Infidelidades: Drácula ¿de Bram Stoker?

Imagen de Jack Culebra

Hablemos de los devaneos de Francis Ford Coppola con la más emblemática de las novelas de terror

 

El vampiro es una figura tan proteica que pontificar sobre ella es, en el mejor de los casos, aventurado. Ha sido tratada en tantos medios, por tantos autores y tantas tradiciones, que apenas se pueden extraer algunos rasgos comunes a todos los vampiros, por mucho que su esencia se nos aparezca diáfana. No obstante, Drácula, como personaje de terror, tiene una paternidad bastante clara —con permiso de Polidori y del propio Vlad Drăculea—: Bram Stoker.

Este grabó a fuego en el imaginario colectivo el arquetipo de lo que se conoce como el vampiro aristocrático, nada que ver con los vampiros primigenios de la Europa del Este sobre la que nos quería poner en guardia. Y lo hizo con unas herramientas bastante aparentes dentro de todas las capas de lecturas que se les puede encontrar a todas las grandes novelas —y a todas las novelas mil veces releídas—. Para empezar, quien haya leído Drácula, recordará el formato epistolar de la obra, primer recurso con el que el autor intenta hacer ese acercamiento al horror que propugnaba M.R. James con sus tres reglas para cuentos de fantasmas.

Este es el primer punto que Francis Ford Coppola acuchilla sin piedad, y no me refiero meramente al modo narrativo —que obviamente ha sido mucho más fácil de respetar en adaptaciones a cómic, como la realizada por Leah Moore, y al cual dedica algún guiño—, sino a la esencia. Si en la novela nos encontrábamos con una tramoya destinada a hacer verosímil la historia, en la película el toque onírico de los decorados, de las escenas, incluso de las actuaciones de los personajes boga en dirección opuesta. Es como si el cineasta hubiera aceptado de antemano que el realismo no tiene ninguna carta que jugar y optase por, directamente, apelar a nuestro bagaje fantástico para ubicar Drácula en un entorno sólido dentro de las brumas de la ficción.

También, en contraposición al desarrollo atmosférico e indirecto pergeñado por Stoker —a excepción del trepidante final tan propio del autor—, nos presenta una historia mucho más dinámica, salpicada de eventos crudos, literales, que interpelan al espectador sin ambages. Así, aunque el tono es ominoso, sacrifica la tensión por el efecto, relegando a pinceladas nudos argumentales tan emblemáticos como la epidemia de la Demeter o el asedio al dormitorio de Lucy. El efectismo pasa por encima de cualquier otra consideración.

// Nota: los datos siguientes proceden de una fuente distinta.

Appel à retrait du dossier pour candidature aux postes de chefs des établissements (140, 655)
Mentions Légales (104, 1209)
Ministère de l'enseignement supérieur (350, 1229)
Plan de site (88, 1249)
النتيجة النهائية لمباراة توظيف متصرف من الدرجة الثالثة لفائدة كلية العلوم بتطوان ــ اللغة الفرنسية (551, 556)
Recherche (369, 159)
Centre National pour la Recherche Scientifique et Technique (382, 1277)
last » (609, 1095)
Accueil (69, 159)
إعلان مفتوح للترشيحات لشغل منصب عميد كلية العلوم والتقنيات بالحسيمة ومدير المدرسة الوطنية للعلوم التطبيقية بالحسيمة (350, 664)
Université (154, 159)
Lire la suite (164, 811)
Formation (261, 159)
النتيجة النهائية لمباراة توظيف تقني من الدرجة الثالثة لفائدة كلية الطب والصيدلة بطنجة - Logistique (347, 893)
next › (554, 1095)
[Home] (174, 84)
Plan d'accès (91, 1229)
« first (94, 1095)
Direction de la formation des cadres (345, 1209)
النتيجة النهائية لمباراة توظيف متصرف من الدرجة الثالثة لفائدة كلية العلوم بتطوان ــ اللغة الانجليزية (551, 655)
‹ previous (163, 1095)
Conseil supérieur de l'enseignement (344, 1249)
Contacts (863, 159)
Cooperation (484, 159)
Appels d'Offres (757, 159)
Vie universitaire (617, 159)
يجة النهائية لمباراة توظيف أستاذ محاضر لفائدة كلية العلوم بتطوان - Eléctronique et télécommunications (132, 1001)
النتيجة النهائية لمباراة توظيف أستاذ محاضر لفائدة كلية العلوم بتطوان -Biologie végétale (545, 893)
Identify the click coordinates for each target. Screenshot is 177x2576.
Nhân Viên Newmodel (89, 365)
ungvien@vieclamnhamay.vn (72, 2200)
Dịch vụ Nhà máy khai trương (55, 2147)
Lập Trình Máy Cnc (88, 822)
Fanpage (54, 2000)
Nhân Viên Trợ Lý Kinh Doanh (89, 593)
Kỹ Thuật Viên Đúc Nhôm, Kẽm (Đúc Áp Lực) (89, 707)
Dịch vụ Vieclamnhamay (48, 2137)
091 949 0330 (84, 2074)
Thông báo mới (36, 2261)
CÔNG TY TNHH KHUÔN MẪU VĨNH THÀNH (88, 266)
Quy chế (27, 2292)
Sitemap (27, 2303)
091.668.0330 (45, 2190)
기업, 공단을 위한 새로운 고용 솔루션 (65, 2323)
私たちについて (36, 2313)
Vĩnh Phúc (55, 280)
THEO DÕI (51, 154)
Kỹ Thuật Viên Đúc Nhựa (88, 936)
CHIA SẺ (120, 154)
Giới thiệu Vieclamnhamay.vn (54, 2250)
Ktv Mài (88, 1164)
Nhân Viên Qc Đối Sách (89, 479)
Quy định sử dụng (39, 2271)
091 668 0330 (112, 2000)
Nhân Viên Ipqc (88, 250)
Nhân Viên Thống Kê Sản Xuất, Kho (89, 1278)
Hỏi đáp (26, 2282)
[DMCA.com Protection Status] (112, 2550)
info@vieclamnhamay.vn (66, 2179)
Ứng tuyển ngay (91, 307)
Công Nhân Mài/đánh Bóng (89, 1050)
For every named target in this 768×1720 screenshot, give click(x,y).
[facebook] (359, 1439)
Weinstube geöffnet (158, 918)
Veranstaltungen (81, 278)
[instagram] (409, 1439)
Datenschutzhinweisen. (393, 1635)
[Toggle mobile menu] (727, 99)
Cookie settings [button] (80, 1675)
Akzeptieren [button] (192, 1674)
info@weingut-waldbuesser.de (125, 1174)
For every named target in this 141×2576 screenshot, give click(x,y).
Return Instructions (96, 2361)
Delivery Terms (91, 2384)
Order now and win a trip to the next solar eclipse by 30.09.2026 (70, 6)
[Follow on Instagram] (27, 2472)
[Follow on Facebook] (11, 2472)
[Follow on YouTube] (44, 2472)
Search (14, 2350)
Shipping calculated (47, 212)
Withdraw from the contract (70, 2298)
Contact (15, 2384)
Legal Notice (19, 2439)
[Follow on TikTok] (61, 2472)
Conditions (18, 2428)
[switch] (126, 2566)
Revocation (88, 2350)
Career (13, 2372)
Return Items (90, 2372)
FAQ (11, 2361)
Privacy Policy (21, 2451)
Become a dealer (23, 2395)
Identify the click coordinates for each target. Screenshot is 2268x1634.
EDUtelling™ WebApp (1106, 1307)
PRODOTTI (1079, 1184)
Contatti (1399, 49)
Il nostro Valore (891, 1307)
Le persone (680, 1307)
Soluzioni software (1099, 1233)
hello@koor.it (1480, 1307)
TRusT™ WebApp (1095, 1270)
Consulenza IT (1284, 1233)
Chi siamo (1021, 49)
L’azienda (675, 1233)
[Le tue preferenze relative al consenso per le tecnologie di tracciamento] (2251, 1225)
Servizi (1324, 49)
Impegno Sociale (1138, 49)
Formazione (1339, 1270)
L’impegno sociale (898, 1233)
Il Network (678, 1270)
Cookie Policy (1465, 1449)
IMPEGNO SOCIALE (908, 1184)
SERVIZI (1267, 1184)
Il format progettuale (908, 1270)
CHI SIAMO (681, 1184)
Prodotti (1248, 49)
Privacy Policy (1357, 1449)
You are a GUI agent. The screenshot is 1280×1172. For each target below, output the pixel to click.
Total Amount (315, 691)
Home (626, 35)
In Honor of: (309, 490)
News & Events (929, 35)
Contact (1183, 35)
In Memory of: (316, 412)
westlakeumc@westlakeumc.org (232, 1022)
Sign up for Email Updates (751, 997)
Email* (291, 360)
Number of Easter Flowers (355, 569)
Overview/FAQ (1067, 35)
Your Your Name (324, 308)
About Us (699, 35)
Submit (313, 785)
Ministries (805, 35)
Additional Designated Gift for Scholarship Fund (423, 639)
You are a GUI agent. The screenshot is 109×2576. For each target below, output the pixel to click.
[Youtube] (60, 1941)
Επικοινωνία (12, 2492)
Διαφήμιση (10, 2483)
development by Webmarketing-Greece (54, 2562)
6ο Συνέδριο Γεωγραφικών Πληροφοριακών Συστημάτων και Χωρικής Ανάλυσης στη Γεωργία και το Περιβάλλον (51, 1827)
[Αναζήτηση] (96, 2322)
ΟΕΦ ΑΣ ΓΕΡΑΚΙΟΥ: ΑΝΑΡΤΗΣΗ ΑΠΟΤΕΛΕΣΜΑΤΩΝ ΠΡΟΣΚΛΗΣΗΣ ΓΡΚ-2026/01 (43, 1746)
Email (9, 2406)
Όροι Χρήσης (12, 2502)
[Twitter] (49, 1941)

Una vuelta de tuerca más: todas las lecturas sexuales subyacentes que se han achacado a la novela, y cuya intencionalidad voluntaria o subconsciente todavía se debate, pasan a mostrarse en primer plano y sin medias tintas: bestialismo, homosexualidad, poligamia, necrofilia... El erotismo de la historia ya no es discutible, ni siquiera una evidencia, sino el motor de toda la trama. Porque el Drácula de Bram Stoker de Coppola es, para más inri, una historia de amor.

Podríamos seguir así varias páginas, pero no tiene sentido. Cualquiera que haya leído la novela y visto la película en un lapso de tiempo reducido podrá sacar cuantas infidelidades desee, casi tantas como en cualquier fantasía macabra de la Hammer en sus horas bajas. Entonces, ¿por qué ese subtítulo? ¿Hay cierto recochineo en el planteamiento de Coppola, algún ardid comercial? Desde luego, si este es el Drácula de Bram Stoker, el autor no estuvo muy fino a la hora de plasmarlo...

Y, a pesar de todo, creo que sí había un intento de fidelidad en la película. Al menos, de fidelidad al Drácula que en la mente de Coppola sugirió —o pudo sugerir— la obra de Stoker. No una transcripción, sino una búsqueda de lo que palpitaba bajo las páginas, adaptado, además, para el espectador contemporáneo. Por eso, el remedo de verosimilitud se trastoca en un escenario espectral más acorde con lo esperado por el público actual; por eso el erotismo chocante y retorcido que se pudo interpretar en el siglo XIX, entrelíneas, en la novela, se trasmuta en una continuada orgía desbocada de simbolismo y efectos especiales. Por eso, en definitiva, el protagonismo en la trama bascula hacia los pastos que habían quedado en la penumbra en el original.

Coppola intenta recrear, con su infidelidad, al vampiro que vislumbró en la novela, la tragedia no mencionada en el arquetipo, y, como su protagonista reinventado, no tiene reparos en desafiar a la máxima voluntad, al creador, para llevarlo a cabo. Ahora, que cada cual juzgue lo que ha conseguido.